Source extract:
────────────────

Skip to content

SnpSift Split

Simply split (or join) VCF files. Allows to create one file per chromosome or one file every N lines.

Usage

java -jar SnpSift.jar split [-j] [-l <num>] file.vcf [file_2.vcf ... file_N.vcf]
Option Description
-j Join all files in command line (output goes to STDOUT)
-l <num> Split every num lines
(default) Split by chromosome (one file per chromosome)

Splitting

A typical workflow for this command is to:

  1. Split very large VCF files SnpSift split huge.vcf
  2. Perform some CPU intensive processing in parallel using several computers or cores
  3. Join the resulting VCF files SnpSift split -j huge.000.vcf huge.001.vcf huge.002.vcf ... > huge.out.vcf

Split by chromosome

By default, the command splits a VCF file creating one output file per chromosome.

E.g.: Splitting a VCF having human variants:

java -jar SnpSift.jar split myHugeVcf.vcf.gz

Will create files myHugeVcf.1.vcf, myHugeVcf.2.vcf, ... , myHugeVcf.22.vcf, myHugeVcf.X.vcf, myHugeVcf.Y.vcf

Split by number of lines

You can specify the -l command line option to split the file every N lines.

────────────────

What you will do:
1) In the SnpSift Split page, which option joins all the files named on the command line?
2) Print the part of the SnpSift Split page that runs from "By default, the" to "the file every N lines.", word for word.
3) Carry on the SnpSift Split page from its last sentence onward.

────────────────

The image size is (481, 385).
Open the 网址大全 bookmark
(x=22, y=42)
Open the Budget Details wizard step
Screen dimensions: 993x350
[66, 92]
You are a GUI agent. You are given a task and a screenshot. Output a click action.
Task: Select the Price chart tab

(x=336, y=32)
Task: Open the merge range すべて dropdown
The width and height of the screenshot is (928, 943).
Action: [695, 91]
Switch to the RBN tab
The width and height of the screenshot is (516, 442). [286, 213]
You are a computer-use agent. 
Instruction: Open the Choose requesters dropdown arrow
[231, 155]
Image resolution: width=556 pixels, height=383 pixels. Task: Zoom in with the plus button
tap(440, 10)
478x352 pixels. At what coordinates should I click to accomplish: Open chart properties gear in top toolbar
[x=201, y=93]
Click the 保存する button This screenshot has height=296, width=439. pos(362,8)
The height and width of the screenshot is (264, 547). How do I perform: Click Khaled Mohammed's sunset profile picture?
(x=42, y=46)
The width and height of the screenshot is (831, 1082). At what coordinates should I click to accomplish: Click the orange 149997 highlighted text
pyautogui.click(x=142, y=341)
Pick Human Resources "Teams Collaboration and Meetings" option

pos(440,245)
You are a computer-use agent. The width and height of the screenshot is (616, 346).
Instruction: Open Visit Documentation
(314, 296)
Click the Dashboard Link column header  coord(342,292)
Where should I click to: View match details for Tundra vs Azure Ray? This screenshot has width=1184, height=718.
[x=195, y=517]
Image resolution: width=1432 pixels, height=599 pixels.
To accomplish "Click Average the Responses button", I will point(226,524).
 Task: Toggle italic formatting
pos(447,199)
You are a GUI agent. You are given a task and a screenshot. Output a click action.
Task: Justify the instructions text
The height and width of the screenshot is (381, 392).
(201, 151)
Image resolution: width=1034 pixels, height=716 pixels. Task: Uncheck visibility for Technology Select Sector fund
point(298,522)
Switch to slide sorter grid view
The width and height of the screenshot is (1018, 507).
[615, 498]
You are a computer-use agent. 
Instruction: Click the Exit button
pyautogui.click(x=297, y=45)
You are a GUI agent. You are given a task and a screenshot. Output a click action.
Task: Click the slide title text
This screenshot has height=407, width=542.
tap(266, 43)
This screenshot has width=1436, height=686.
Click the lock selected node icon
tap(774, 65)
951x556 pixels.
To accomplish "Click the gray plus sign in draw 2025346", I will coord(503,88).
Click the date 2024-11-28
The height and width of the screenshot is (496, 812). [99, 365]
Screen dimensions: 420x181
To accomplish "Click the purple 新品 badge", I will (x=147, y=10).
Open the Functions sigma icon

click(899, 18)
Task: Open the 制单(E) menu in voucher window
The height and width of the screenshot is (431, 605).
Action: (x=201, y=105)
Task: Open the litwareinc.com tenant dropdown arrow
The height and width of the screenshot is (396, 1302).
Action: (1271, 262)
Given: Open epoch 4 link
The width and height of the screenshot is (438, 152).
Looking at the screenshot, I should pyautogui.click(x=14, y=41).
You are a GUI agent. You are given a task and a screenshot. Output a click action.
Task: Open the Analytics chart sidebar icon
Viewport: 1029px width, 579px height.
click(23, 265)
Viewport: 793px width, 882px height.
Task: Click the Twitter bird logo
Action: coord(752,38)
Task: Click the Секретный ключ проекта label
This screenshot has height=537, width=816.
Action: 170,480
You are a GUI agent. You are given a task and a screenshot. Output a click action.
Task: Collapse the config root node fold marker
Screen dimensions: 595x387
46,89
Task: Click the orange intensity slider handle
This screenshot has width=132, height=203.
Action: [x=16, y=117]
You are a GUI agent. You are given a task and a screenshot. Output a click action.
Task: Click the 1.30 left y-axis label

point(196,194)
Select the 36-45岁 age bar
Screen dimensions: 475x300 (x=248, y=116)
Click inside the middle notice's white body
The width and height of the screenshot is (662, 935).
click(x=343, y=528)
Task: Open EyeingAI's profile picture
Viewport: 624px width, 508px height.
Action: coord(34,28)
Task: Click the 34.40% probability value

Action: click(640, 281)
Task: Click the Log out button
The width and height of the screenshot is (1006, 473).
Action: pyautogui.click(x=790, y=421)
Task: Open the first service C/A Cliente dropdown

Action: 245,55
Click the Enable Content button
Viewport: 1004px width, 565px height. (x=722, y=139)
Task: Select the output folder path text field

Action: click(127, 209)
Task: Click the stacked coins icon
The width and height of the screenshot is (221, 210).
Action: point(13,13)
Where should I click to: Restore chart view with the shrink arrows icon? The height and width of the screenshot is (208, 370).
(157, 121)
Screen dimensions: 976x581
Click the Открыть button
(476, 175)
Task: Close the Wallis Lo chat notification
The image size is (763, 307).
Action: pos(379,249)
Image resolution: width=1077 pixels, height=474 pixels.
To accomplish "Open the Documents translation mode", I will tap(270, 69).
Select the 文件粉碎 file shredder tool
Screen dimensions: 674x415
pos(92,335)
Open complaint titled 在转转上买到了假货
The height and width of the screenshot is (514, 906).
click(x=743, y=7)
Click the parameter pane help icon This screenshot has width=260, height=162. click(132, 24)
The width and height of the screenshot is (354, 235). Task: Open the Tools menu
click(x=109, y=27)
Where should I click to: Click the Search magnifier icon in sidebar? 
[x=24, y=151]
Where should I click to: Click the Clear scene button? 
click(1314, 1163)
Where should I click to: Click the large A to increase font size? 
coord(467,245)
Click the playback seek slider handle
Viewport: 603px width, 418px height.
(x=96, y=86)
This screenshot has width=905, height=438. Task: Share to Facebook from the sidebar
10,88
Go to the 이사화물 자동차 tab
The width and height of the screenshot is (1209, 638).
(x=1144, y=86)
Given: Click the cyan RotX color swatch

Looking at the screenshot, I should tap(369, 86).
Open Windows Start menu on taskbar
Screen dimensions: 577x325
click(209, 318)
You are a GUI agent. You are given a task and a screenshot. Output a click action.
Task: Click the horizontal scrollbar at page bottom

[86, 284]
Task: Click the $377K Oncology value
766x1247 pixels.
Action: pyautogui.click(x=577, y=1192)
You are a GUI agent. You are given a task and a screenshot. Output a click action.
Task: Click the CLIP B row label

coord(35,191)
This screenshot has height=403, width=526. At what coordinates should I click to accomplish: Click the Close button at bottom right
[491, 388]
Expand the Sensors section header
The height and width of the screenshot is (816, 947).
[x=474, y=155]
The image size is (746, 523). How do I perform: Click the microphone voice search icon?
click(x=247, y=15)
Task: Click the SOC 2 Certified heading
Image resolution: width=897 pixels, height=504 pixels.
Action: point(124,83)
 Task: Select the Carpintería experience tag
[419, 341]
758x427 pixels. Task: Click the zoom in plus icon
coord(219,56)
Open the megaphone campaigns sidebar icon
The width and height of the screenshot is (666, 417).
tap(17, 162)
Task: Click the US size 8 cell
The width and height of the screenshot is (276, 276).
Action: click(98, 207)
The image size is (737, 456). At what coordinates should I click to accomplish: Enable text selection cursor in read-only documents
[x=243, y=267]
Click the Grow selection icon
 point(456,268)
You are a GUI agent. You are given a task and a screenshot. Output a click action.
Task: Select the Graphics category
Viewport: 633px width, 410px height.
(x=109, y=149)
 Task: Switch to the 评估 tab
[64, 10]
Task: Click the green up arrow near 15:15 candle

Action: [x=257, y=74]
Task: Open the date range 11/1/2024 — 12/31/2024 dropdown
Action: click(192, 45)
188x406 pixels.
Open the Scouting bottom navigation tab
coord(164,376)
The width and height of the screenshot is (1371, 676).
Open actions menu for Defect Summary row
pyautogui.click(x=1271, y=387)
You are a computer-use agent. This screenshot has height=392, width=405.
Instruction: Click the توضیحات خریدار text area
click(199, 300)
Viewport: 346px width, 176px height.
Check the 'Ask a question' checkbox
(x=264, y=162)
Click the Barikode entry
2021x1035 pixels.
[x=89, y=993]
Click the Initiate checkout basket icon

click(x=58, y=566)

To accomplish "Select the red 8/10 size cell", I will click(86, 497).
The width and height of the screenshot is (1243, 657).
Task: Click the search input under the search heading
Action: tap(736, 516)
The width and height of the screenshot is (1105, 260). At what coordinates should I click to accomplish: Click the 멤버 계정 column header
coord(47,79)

────────────────

Results:
1) The -j option, which sends its output to STDOUT.

2)
By default, the command splits a VCF file creating one output file per chromosome.

E.g.: Splitting a VCF having human variants:

java -jar SnpSift.jar split myHugeVcf.vcf.gz

Will create files myHugeVcf.1.vcf, myHugeVcf.2.vcf, ... , myHugeVcf.22.vcf, myHugeVcf.X.vcf, myHugeVcf.Y.vcf

Split by number of lines

You can specify the -l command line option to split the file every N lines.

3)
E.g.: Split a VCF file every 10,000 lines:

java -jar SnpSift.jar split -l 10000 myHugeVcf.vcf.gz

Will create files myHugeVcf.000.vcf, myHugeVcf.001.vcf, myHugeVcf.002.vcf, ...

Info

VCF header will be added to each file, so resulting files will be more than 10,000 lines.

Info

Output files are always uncompressed .vcf, even if the input is a .vcf.gz file.

Joining

You can use -j (join) command line option to join a set of VCF files. The header is taken from the first file, and the output is written to STDOUT. At least two input files are required.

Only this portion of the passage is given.